> _Texte fourni_
►
Développement et autonomisation
Shyamuyel Mondol, âgé de 26 ans, catholique et travailleur social, vient de la paroisse Marie Reine des Pauvres de Chuknagar, dans le district de Khulna, et qui compte environ 300 catholiques Dalits. Depuis la fin des années 1970, cette paroisse a été un point de départ pour l’apostolat des missionnaires xavériens (Société de saint François Xavier pour les missions étrangères) auprès des régions majoritairement Dalits de Satkhira, de Khulna et de Jessore. Shyamuyel Mondol affirme que les catholiques de la région sont devenus chrétiens par choix, notamment pour éviter les humiliations sociales et les discriminations. « Ils étaient convaincus qu’ils ne pouvaient pas être libres sans changer de religion. Avec le soutien de l’Église, beaucoup d’entre eux ont reçu une éducation et ont pu trouver des emplois plus qualifiés », ajoute Shyamuyel Mondol, dont la mère, une catholique, s’est mariée à un homme hindou qui s’est converti au christianisme. Malgré leur pauvreté, le couple a pu offrir une éducation à leurs sept enfants, avec l’aide de la paroisse. Shyamuyel est entré au séminaire afin de devenir missionnaire, mais il a finalement quitté la formation en 2018. Durant sa scolarité et ses études, il a acquis des compétences en anglais et en informatique qui lui ont été bien utiles par la suite. Aujourd’hui, il travaille auprès d’une organisation caritative qui accompagne les personnes handicapées. Il espère également fonder une ONG qui se concentre davantage sur la formation et l’autonomisation des personnes handicapées. « Ce que je suis aujourd’hui et ce que je peux devenir, cela n’aurait pas été possible sans la conversion de mes parents. Les valeurs chrétiennes ont changé nos vies profondément », assure-t-il.
◄
> _Enregistrements fournis_
►
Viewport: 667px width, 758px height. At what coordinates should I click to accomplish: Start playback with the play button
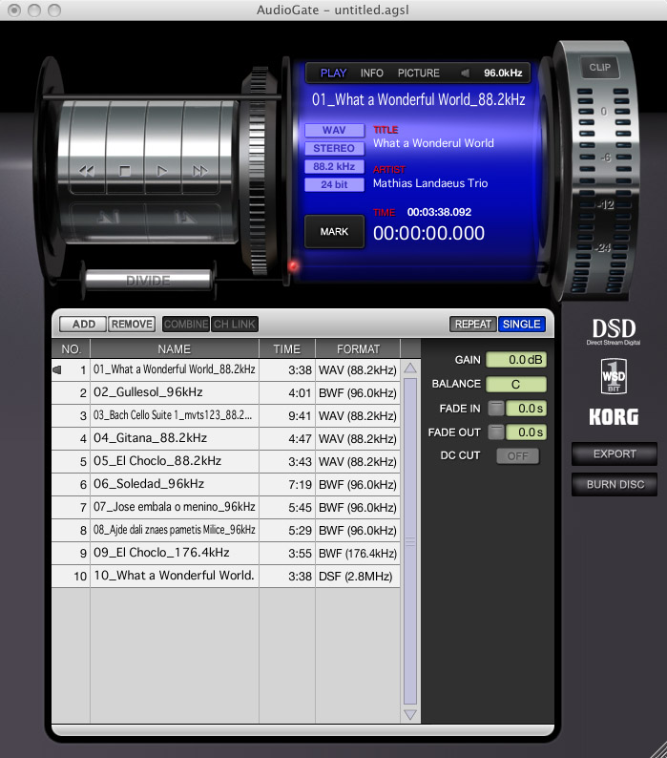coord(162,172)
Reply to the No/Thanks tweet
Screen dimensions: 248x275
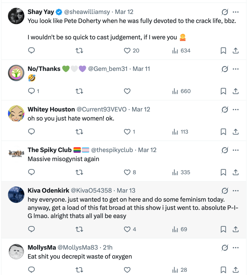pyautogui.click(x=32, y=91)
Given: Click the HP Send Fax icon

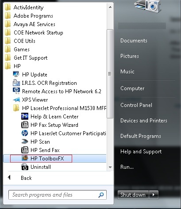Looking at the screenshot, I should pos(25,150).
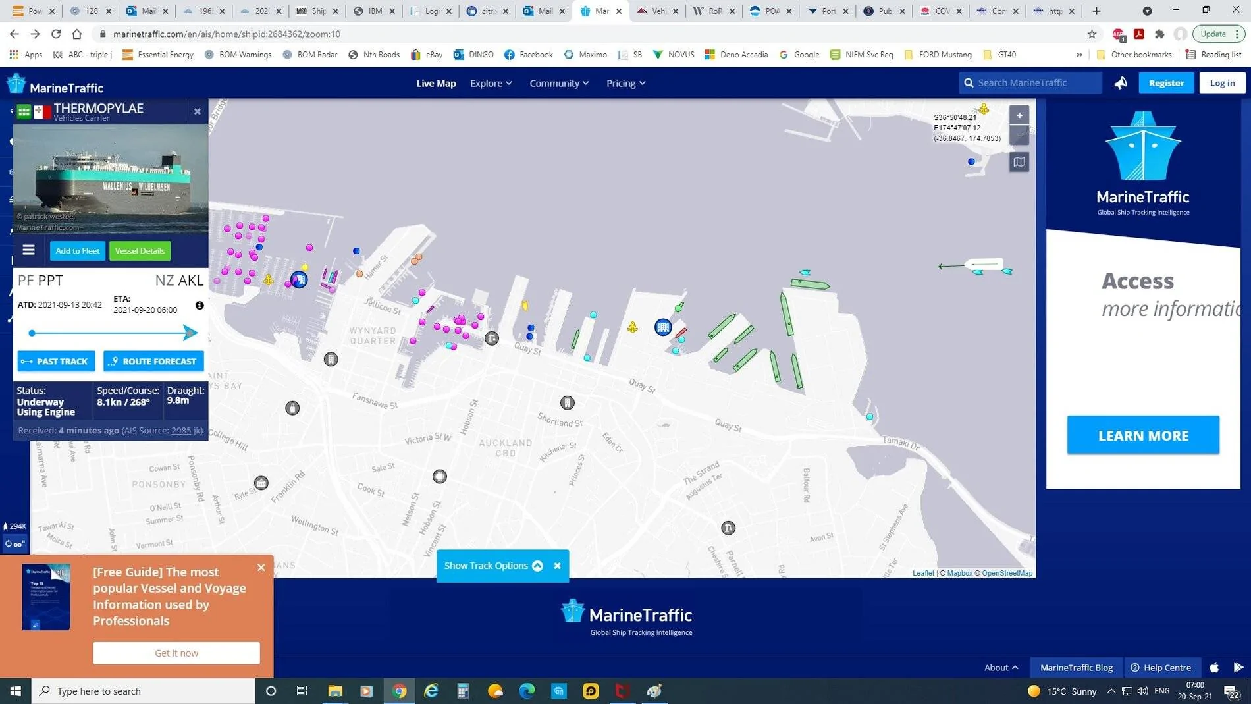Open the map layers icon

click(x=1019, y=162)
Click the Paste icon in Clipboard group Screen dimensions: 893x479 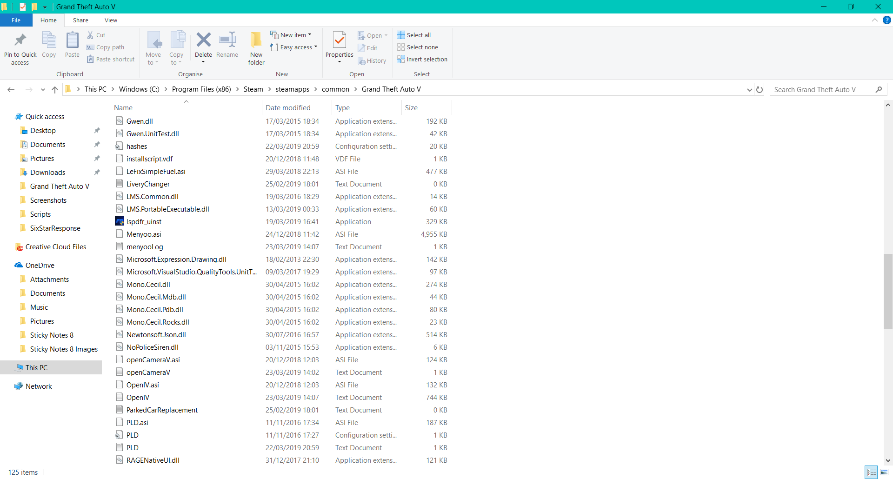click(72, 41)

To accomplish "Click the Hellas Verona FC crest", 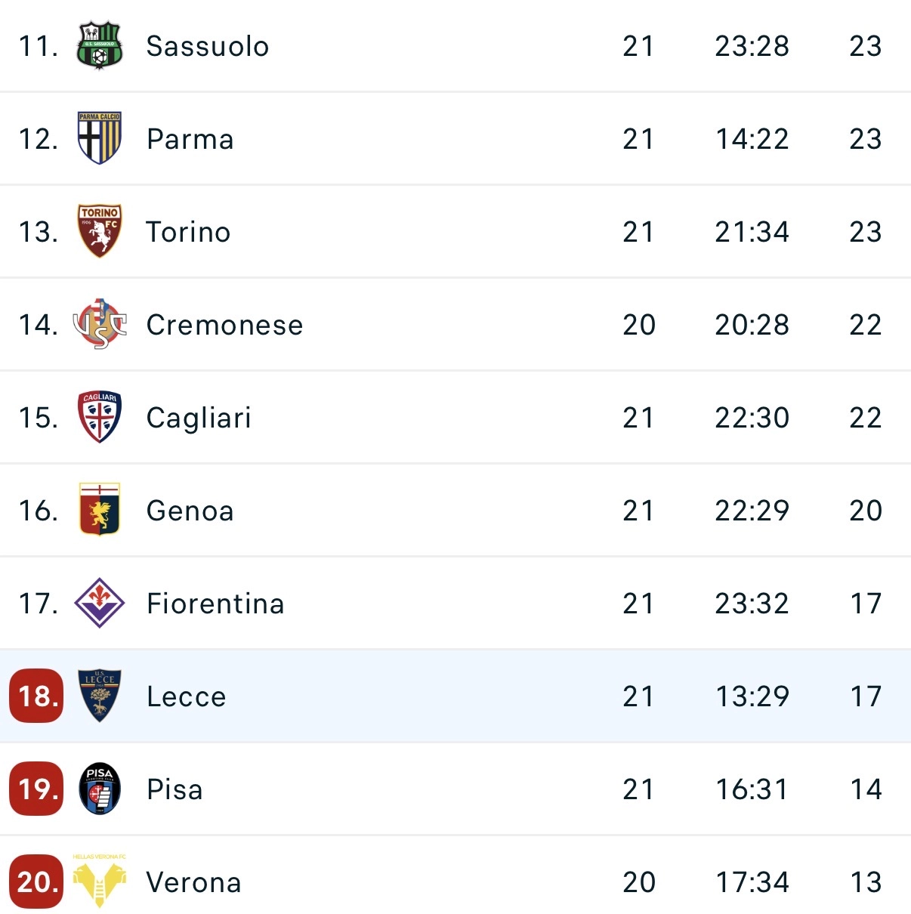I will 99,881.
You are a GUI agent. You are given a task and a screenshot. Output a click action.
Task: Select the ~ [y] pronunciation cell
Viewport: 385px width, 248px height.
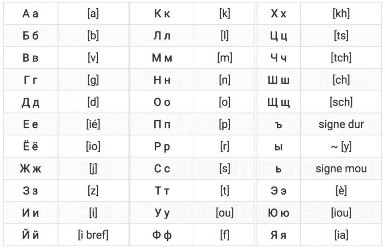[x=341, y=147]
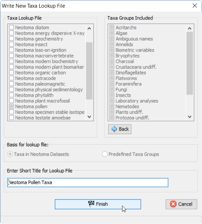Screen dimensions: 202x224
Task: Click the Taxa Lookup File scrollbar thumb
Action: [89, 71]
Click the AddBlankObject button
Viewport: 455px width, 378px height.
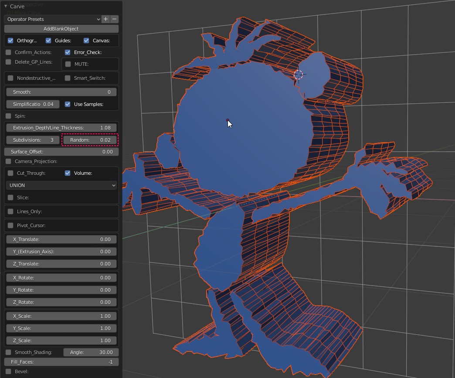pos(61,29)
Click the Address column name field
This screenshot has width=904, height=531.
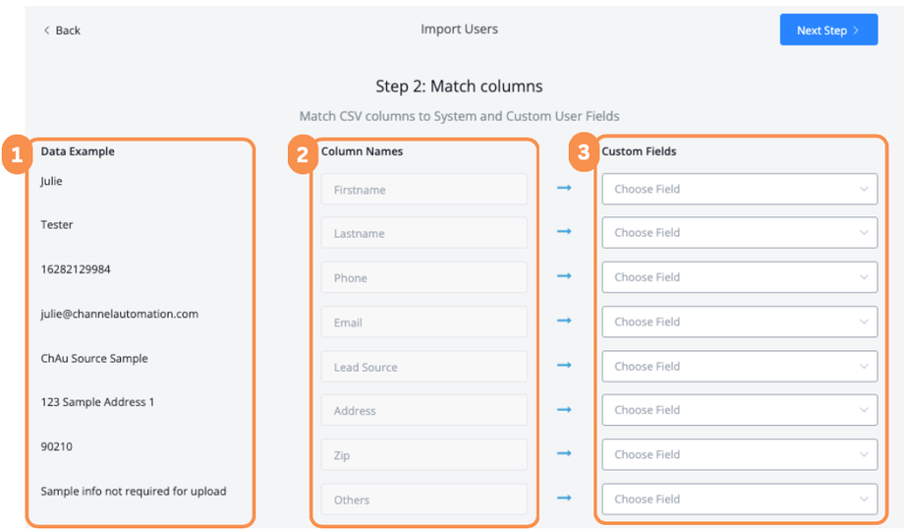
◄
> _Travail demandé_
1. D'après le texte sur Shyamuyel Mondol, pour quelle raison les catholiques de la région sont-ils devenus chrétiens ? Répondez en une à trois phrases.
2. Relevez dans les enregistrements chaque ligne qui contient la chaîne « height », en respectant la casse.
Le texte et les enregistrements forment deux ensembles indépendants l'un de l'autre.

> _Corrigé détaillé_
1. Ils sont devenus chrétiens par choix, notamment pour éviter les humiliations sociales et les discriminations. Ils étaient convaincus qu'ils ne pouvaient pas être libres sans changer de religion.

2.
Viewport: 667px width, 758px height. At what coordinates should I click to accomplish: Start playback with the play button
Viewport: 385px width, 248px height.
Viewport: 455px width, 378px height.
This screenshot has width=904, height=531.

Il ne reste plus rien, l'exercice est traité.